Aim of the task:
For every line in the material, print that line exactly.

Segment Start: Input records

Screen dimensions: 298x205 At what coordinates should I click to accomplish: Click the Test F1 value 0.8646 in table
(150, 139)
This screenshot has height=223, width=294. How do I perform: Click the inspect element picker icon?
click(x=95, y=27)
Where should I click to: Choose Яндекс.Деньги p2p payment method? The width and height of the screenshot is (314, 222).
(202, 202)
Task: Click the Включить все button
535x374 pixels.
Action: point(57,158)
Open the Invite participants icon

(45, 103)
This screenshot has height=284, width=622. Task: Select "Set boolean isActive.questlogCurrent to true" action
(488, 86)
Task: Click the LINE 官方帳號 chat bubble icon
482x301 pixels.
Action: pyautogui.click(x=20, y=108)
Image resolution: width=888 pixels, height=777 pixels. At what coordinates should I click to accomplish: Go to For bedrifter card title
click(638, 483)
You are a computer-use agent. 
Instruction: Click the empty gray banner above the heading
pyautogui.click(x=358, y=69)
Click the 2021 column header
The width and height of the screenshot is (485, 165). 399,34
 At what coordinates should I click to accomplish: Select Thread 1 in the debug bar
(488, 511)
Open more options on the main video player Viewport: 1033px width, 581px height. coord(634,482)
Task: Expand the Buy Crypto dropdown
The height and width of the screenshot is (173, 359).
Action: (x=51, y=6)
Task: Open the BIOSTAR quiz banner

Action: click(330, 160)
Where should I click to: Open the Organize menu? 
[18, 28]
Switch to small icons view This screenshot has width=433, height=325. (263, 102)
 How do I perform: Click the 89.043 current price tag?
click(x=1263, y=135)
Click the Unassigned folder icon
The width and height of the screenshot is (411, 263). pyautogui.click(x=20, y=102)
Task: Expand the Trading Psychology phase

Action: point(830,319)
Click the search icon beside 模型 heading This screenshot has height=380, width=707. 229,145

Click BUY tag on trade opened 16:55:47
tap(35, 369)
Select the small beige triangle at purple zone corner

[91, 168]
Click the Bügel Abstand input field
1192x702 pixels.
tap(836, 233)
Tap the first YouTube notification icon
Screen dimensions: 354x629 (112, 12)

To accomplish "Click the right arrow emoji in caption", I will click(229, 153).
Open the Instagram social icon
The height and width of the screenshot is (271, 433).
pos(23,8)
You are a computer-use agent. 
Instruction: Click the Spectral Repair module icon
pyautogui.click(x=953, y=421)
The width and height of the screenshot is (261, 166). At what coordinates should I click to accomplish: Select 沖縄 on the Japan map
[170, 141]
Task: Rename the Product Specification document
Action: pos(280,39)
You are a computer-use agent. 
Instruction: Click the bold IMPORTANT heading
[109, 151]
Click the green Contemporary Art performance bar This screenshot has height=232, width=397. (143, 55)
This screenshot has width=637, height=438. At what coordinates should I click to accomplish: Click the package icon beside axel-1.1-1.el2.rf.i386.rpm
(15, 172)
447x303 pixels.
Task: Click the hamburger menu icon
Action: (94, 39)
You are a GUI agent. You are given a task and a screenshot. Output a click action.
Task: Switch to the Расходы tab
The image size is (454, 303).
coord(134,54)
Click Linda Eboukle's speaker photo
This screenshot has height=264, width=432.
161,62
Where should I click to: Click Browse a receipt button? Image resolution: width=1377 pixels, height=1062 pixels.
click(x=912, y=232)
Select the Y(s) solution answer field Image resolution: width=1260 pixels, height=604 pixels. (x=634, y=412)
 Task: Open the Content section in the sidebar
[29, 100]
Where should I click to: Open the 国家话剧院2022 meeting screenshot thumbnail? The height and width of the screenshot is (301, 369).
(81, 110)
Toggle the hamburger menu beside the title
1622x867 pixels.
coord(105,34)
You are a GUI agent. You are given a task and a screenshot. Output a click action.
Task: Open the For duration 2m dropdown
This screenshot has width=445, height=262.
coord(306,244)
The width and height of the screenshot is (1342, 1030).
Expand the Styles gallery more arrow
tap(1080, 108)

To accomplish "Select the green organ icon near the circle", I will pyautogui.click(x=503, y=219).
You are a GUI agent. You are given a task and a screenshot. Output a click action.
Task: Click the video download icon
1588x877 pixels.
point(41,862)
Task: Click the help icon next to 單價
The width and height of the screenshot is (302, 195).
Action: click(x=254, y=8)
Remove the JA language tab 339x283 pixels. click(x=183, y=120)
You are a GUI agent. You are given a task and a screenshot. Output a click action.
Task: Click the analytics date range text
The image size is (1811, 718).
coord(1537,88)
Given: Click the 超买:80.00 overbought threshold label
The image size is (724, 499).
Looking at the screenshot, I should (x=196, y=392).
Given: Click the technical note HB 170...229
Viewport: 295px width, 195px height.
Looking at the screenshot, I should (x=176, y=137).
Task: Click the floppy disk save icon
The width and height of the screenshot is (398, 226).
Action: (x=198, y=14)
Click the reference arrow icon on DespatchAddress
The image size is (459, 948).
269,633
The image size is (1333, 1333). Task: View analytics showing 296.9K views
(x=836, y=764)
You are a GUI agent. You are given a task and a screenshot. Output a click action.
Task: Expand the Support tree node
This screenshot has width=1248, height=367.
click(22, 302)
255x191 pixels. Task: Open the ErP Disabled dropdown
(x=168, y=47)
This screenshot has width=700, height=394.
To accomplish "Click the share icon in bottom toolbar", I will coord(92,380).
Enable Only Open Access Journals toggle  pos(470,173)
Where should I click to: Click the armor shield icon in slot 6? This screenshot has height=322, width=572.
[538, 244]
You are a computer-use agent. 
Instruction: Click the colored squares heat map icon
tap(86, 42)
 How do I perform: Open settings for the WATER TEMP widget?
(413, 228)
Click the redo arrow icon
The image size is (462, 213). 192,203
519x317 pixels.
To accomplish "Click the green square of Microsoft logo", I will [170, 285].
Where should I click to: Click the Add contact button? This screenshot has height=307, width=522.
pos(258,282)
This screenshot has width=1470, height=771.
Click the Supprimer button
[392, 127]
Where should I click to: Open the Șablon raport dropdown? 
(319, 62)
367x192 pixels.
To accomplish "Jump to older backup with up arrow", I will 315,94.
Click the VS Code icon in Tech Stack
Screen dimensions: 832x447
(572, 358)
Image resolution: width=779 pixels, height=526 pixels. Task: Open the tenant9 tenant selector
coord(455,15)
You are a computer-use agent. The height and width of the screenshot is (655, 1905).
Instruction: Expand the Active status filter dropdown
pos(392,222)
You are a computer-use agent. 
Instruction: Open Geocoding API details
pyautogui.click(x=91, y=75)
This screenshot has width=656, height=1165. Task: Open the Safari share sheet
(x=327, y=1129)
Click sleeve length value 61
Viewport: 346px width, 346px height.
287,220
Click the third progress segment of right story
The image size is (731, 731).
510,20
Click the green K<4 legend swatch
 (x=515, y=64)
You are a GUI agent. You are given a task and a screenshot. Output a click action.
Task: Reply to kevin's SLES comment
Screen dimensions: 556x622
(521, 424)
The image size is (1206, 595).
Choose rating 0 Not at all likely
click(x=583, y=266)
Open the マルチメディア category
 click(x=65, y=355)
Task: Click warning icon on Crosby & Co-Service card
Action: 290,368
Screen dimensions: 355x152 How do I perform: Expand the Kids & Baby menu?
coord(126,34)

Segment End: Input records

Your solution:
Screen dimensions: 298x205 At what coordinates should I click to accomplish: Click the Test F1 value 0.8646 in table
(150, 139)
This screenshot has height=223, width=294. How do I perform: Click the inspect element picker icon?
click(x=95, y=27)
Where should I click to: Choose Яндекс.Деньги p2p payment method? The width and height of the screenshot is (314, 222).
(202, 202)
Task: Click the Включить все button
535x374 pixels.
Action: point(57,158)
Open the Invite participants icon

(45, 103)
This screenshot has height=284, width=622. Task: Select "Set boolean isActive.questlogCurrent to true" action
(488, 86)
Task: Click the LINE 官方帳號 chat bubble icon
482x301 pixels.
Action: pyautogui.click(x=20, y=108)
Image resolution: width=888 pixels, height=777 pixels. At what coordinates should I click to accomplish: Go to For bedrifter card title
click(638, 483)
You are a computer-use agent. 
Instruction: Click the empty gray banner above the heading
pyautogui.click(x=358, y=69)
Click the 2021 column header
The width and height of the screenshot is (485, 165). 399,34
 At what coordinates should I click to accomplish: Select Thread 1 in the debug bar
(488, 511)
Open more options on the main video player Viewport: 1033px width, 581px height. coord(634,482)
Task: Expand the Buy Crypto dropdown
The height and width of the screenshot is (173, 359).
Action: (x=51, y=6)
Task: Open the BIOSTAR quiz banner

Action: click(330, 160)
Where should I click to: Open the Organize menu? 
[18, 28]
Switch to small icons view This screenshot has width=433, height=325. (263, 102)
 How do I perform: Click the 89.043 current price tag?
click(x=1263, y=135)
Click the Unassigned folder icon
The width and height of the screenshot is (411, 263). pyautogui.click(x=20, y=102)
Task: Expand the Trading Psychology phase

Action: point(830,319)
Click the search icon beside 模型 heading This screenshot has height=380, width=707. 229,145

Click BUY tag on trade opened 16:55:47
tap(35, 369)
Select the small beige triangle at purple zone corner

[91, 168]
Click the Bügel Abstand input field
1192x702 pixels.
tap(836, 233)
Tap the first YouTube notification icon
Screen dimensions: 354x629 (112, 12)

To accomplish "Click the right arrow emoji in caption", I will click(229, 153).
Open the Instagram social icon
The height and width of the screenshot is (271, 433).
pos(23,8)
You are a computer-use agent. 
Instruction: Click the Spectral Repair module icon
pyautogui.click(x=953, y=421)
The width and height of the screenshot is (261, 166). At what coordinates should I click to accomplish: Select 沖縄 on the Japan map
[170, 141]
Task: Rename the Product Specification document
Action: pos(280,39)
You are a computer-use agent. 
Instruction: Click the bold IMPORTANT heading
[109, 151]
Click the green Contemporary Art performance bar This screenshot has height=232, width=397. (143, 55)
This screenshot has width=637, height=438. At what coordinates should I click to accomplish: Click the package icon beside axel-1.1-1.el2.rf.i386.rpm
(15, 172)
447x303 pixels.
Task: Click the hamburger menu icon
Action: (94, 39)
You are a GUI agent. You are given a task and a screenshot. Output a click action.
Task: Switch to the Расходы tab
The image size is (454, 303).
coord(134,54)
Click Linda Eboukle's speaker photo
This screenshot has height=264, width=432.
161,62
Where should I click to: Click Browse a receipt button? Image resolution: width=1377 pixels, height=1062 pixels.
click(x=912, y=232)
Select the Y(s) solution answer field Image resolution: width=1260 pixels, height=604 pixels. (x=634, y=412)
 Task: Open the Content section in the sidebar
[29, 100]
Where should I click to: Open the 国家话剧院2022 meeting screenshot thumbnail? The height and width of the screenshot is (301, 369).
(81, 110)
Toggle the hamburger menu beside the title
1622x867 pixels.
coord(105,34)
You are a GUI agent. You are given a task and a screenshot. Output a click action.
Task: Open the For duration 2m dropdown
This screenshot has width=445, height=262.
coord(306,244)
The width and height of the screenshot is (1342, 1030).
Expand the Styles gallery more arrow
tap(1080, 108)

To accomplish "Select the green organ icon near the circle", I will pyautogui.click(x=503, y=219).
You are a GUI agent. You are given a task and a screenshot. Output a click action.
Task: Click the video download icon
1588x877 pixels.
point(41,862)
Task: Click the help icon next to 單價
The width and height of the screenshot is (302, 195).
Action: click(x=254, y=8)
Remove the JA language tab 339x283 pixels. click(x=183, y=120)
You are a GUI agent. You are given a task and a screenshot. Output a click action.
Task: Click the analytics date range text
The image size is (1811, 718).
coord(1537,88)
Given: Click the 超买:80.00 overbought threshold label
The image size is (724, 499).
Looking at the screenshot, I should (x=196, y=392).
Given: Click the technical note HB 170...229
Viewport: 295px width, 195px height.
Looking at the screenshot, I should (x=176, y=137).
Task: Click the floppy disk save icon
The width and height of the screenshot is (398, 226).
Action: (x=198, y=14)
Click the reference arrow icon on DespatchAddress
The image size is (459, 948).
269,633
The image size is (1333, 1333). Task: View analytics showing 296.9K views
(x=836, y=764)
You are a GUI agent. You are given a task and a screenshot. Output a click action.
Task: Expand the Support tree node
This screenshot has width=1248, height=367.
click(22, 302)
255x191 pixels. Task: Open the ErP Disabled dropdown
(x=168, y=47)
This screenshot has width=700, height=394.
To accomplish "Click the share icon in bottom toolbar", I will coord(92,380).
Enable Only Open Access Journals toggle  pos(470,173)
Where should I click to: Click the armor shield icon in slot 6? This screenshot has height=322, width=572.
[538, 244]
You are a computer-use agent. 
Instruction: Click the colored squares heat map icon
tap(86, 42)
 How do I perform: Open settings for the WATER TEMP widget?
(413, 228)
Click the redo arrow icon
The image size is (462, 213). 192,203
519x317 pixels.
To accomplish "Click the green square of Microsoft logo", I will [170, 285].
Where should I click to: Click the Add contact button? This screenshot has height=307, width=522.
pos(258,282)
This screenshot has width=1470, height=771.
Click the Supprimer button
[392, 127]
Where should I click to: Open the Șablon raport dropdown? 
(319, 62)
367x192 pixels.
To accomplish "Jump to older backup with up arrow", I will 315,94.
Click the VS Code icon in Tech Stack
Screen dimensions: 832x447
(572, 358)
Image resolution: width=779 pixels, height=526 pixels. Task: Open the tenant9 tenant selector
coord(455,15)
You are a computer-use agent. The height and width of the screenshot is (655, 1905).
Instruction: Expand the Active status filter dropdown
pos(392,222)
You are a computer-use agent. 
Instruction: Open Geocoding API details
pyautogui.click(x=91, y=75)
This screenshot has width=656, height=1165. Task: Open the Safari share sheet
(x=327, y=1129)
Click sleeve length value 61
Viewport: 346px width, 346px height.
287,220
Click the third progress segment of right story
The image size is (731, 731).
510,20
Click the green K<4 legend swatch
 (x=515, y=64)
You are a GUI agent. You are given a task and a screenshot. Output a click action.
Task: Reply to kevin's SLES comment
Screen dimensions: 556x622
(521, 424)
The image size is (1206, 595).
Choose rating 0 Not at all likely
click(x=583, y=266)
Open the マルチメディア category
 click(x=65, y=355)
Task: Click warning icon on Crosby & Co-Service card
Action: 290,368
Screen dimensions: 355x152 How do I perform: Expand the Kids & Baby menu?
coord(126,34)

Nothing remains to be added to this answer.